--- start of SOURCE ---
Reviews of The Features album by critics were generally positive. Glide Magazine applauded the band for exploring “a more nuanced, beat influenced sound that stands in stark contrast to the more rock-oriented tracks,” while rating the album a five out of five. Consequence of Sound gave The Features a grade of B, praising the album for “combining elements of ‘80s new wave, dance, and psychedelic rock in a way that few but The Features manage to achieve.”

The first single from The Features album was “This Disorder,” which became the second Features song to make a Billboard chart. “This Disorder” peaked at number 33 on the Alternative Songs chart, making it The Features’ highest-charting single.

In 2014, The Features self-released their second compilation album, Old Familiar Melodies: 2008-2013. The ten-track album collected some of the band’s most popular songs from the Some Kind of Salvation, Wilderness, and The Features albums, and it marked the debut of “From Now On” on a Features album. On October 6, 2014, The Features self-released a single, “Good Old Days.”

The Serpents & Snakes label largely went quiet after 2014, so The Features were left to self-release their next studio album. On October 30, 2015, The Features released their fifth full-length studio album, Sunset Rock. On March 4, 2016, The Features released the first single off Sunset Rock, “Connie,” the 18th single released by The Features.

The Features played a show at the Exit/In in Nashville on July 23, 2016. After that, the group quietly disbanded, with no more new shows or songs produced for several years.
--- end of SOURCE ---
--- start of PROVIDED MATERIAL ---
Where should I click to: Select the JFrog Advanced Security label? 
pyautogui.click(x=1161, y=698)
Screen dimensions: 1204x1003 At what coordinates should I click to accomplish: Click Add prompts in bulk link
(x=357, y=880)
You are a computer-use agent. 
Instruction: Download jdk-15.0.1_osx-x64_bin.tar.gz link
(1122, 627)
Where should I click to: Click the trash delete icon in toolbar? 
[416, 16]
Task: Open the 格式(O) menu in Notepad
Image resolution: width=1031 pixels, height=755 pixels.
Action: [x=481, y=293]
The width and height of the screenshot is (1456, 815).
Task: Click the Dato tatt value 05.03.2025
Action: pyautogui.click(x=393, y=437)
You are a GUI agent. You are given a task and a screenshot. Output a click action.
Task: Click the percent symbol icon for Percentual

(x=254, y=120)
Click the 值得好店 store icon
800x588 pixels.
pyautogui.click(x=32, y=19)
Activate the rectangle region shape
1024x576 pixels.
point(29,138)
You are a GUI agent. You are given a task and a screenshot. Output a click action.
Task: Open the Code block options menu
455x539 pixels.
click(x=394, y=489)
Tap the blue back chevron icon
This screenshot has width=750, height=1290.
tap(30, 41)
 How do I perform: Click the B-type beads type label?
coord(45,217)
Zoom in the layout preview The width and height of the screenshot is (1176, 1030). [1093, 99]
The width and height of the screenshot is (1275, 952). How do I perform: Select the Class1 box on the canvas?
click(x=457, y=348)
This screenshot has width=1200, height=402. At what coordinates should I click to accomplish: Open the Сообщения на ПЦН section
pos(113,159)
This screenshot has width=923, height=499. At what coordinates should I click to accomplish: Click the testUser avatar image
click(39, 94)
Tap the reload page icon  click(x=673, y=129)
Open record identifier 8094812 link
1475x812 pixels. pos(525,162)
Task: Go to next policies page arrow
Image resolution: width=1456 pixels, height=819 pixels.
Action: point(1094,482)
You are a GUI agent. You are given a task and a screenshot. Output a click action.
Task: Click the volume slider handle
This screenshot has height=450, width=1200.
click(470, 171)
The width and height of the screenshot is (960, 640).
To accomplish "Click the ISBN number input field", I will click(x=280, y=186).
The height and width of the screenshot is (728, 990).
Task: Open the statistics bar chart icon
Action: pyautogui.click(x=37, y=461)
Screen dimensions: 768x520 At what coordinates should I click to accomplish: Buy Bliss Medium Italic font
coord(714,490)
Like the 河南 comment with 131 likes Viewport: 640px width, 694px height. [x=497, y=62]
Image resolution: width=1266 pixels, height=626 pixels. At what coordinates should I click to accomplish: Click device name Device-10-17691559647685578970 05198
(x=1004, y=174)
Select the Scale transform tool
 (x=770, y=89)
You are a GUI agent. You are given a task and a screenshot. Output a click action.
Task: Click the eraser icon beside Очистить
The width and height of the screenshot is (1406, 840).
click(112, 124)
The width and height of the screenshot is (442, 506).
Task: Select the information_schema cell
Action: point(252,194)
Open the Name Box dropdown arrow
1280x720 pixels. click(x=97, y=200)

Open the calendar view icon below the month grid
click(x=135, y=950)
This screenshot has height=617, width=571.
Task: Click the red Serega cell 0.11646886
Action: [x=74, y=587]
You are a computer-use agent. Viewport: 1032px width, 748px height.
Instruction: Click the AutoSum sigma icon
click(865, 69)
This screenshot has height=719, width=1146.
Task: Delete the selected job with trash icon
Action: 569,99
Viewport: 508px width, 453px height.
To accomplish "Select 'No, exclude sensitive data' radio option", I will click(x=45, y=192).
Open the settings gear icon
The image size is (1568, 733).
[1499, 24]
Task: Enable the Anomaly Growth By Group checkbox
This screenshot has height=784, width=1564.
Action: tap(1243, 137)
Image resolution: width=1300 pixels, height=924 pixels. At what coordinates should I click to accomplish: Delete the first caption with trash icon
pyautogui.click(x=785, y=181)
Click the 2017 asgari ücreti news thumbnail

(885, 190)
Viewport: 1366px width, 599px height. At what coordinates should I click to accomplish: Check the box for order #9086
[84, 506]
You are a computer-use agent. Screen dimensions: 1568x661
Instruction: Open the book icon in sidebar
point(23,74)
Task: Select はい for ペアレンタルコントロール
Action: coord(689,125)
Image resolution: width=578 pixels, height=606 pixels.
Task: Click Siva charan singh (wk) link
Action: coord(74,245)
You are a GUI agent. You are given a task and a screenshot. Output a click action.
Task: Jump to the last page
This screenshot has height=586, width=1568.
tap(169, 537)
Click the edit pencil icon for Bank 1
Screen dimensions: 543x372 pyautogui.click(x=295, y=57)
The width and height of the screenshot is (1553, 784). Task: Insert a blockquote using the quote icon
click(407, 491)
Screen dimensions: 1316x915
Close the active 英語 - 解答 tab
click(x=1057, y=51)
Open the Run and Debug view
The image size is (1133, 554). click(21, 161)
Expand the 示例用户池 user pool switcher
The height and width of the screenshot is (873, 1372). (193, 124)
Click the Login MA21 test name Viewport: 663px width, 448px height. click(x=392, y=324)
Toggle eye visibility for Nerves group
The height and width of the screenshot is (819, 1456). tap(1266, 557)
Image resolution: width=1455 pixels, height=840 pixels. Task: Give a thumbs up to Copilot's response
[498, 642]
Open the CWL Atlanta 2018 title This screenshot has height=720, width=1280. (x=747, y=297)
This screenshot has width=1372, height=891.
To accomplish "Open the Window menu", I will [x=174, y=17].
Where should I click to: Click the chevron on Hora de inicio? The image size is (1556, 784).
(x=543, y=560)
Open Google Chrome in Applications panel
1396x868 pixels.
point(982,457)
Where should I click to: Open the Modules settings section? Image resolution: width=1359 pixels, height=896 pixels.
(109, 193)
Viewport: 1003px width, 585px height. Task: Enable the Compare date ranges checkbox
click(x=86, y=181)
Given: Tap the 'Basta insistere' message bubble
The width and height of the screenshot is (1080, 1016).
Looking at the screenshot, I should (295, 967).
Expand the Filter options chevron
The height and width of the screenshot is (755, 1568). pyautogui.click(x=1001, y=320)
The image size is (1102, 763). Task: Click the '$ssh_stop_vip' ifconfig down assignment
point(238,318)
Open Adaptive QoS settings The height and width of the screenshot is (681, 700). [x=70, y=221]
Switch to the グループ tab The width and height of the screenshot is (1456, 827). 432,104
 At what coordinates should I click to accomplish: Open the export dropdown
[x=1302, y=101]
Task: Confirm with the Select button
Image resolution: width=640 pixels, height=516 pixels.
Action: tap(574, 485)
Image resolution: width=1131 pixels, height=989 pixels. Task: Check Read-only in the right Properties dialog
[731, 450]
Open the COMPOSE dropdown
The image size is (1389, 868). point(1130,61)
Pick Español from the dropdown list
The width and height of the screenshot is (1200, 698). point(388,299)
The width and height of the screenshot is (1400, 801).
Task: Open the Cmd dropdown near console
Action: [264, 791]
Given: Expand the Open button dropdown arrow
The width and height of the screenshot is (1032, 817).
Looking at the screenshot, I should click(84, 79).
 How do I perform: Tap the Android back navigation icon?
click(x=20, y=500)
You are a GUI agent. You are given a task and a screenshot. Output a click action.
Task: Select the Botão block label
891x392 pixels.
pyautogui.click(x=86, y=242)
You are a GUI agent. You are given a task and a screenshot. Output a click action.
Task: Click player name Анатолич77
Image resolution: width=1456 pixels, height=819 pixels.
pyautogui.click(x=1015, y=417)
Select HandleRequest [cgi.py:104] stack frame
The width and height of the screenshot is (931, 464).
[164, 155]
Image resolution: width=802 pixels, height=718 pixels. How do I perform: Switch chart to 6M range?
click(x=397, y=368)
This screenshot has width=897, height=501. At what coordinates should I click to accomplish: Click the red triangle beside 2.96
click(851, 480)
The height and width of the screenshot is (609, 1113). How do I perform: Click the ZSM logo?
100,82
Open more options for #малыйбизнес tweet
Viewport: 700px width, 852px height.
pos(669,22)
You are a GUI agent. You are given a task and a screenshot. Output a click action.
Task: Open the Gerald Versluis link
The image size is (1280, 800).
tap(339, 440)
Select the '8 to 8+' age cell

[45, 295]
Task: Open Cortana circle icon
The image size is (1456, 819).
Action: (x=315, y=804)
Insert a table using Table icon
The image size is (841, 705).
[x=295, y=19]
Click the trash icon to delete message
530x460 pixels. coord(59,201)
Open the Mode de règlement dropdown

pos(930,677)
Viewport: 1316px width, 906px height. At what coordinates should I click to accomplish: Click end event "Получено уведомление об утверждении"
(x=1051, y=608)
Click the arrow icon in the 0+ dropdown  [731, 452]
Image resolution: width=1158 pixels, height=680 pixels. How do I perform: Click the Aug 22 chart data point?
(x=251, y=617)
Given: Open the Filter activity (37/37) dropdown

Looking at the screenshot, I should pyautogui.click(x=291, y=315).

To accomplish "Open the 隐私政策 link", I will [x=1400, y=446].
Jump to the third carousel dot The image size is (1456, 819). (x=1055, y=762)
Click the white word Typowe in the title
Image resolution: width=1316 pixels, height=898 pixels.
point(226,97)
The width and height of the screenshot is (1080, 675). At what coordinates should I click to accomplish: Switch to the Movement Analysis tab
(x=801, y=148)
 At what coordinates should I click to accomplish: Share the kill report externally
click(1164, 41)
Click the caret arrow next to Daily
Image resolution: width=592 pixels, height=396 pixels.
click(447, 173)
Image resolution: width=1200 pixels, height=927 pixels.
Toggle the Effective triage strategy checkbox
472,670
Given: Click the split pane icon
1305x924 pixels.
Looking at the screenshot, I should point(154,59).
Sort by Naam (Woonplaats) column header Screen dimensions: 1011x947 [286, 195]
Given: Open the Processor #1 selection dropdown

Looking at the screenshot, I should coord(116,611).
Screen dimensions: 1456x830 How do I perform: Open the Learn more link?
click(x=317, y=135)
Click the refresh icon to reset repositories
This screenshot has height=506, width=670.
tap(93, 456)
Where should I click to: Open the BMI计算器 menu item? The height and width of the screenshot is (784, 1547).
--- end of PROVIDED MATERIAL ---
COMPLETE THE FOLLOWING
[1] Answer these questions using the passage about The Features, each on its own line:
(a) What grade did Consequence of Sound give The Features album?
(b) At what position on the Alternative Songs chart did "This Disorder" peak?
(c) Where did The Features play on July 23, 2016?
[2] According to the passage about The Features, why did the band self-release their next studio album after 2014? Answer in one to three sentences.
[3] Write the next part of the passage about The Features, starting after its final sentence.

TASK-BY-TASK ANSWERS
[1]
(a) B
(b) Number 33
(c) The Exit/In in Nashville

[2] The Features self-released their next studio album because the Serpents & Snakes label largely went quiet after 2014.

[3]
===YK Records, The Mahaffey Sessions 1999, and Charity Reunions (2017-Present)===
After three years of inactivity, the original lineup of The Features reunited for a one-time charity concert. Several former members of the Spongebath Records label came together on December 13, 2019, for a show at the Lindsley Avenue Church of Christ in Nashville, with proceeds to benefit The Toy Drive Before Christmas. Two original former members of The Features – guitarist Don Sergio and drummer Jason Taylor – joined lead singer Matt Pelham and bassist Roger Dabbs to perform several songs together for the first time since around The Features’ first release in 1997, The Features EP.

While The Features were with Spongebath Records, they recorded enough tracks between 1998 and 2002 to fill four albums, yet none of those albums were released at the time. One of those unreleased albums, recorded in 1999, was dubbed “The Mahaffey Sessions” after Spongebath Records producer Matt Mahaffey.

Michael Eades, the former webmaster for Spongebath Records, launched an independent label called YK Records in Nashville in 2009. By 2021, YK Records was closing in on their 100th album release. “I wanted to do something special and unexpected,” Eades said. “I shot an email to Matt Pelham as a total Hail Mary to see if he would be interested in releasing [The Mahaffey Sessions album] after all this time, and he shockingly said yes.”

Eades spent over a year acquiring the final mixes of the album produced in 1999 from Mahaffey and mastering the album into its finished form. On January 12, 2023, the sixth full-length album from The Features, titled The Mahaffey Sessions 1999, was released on YK Records.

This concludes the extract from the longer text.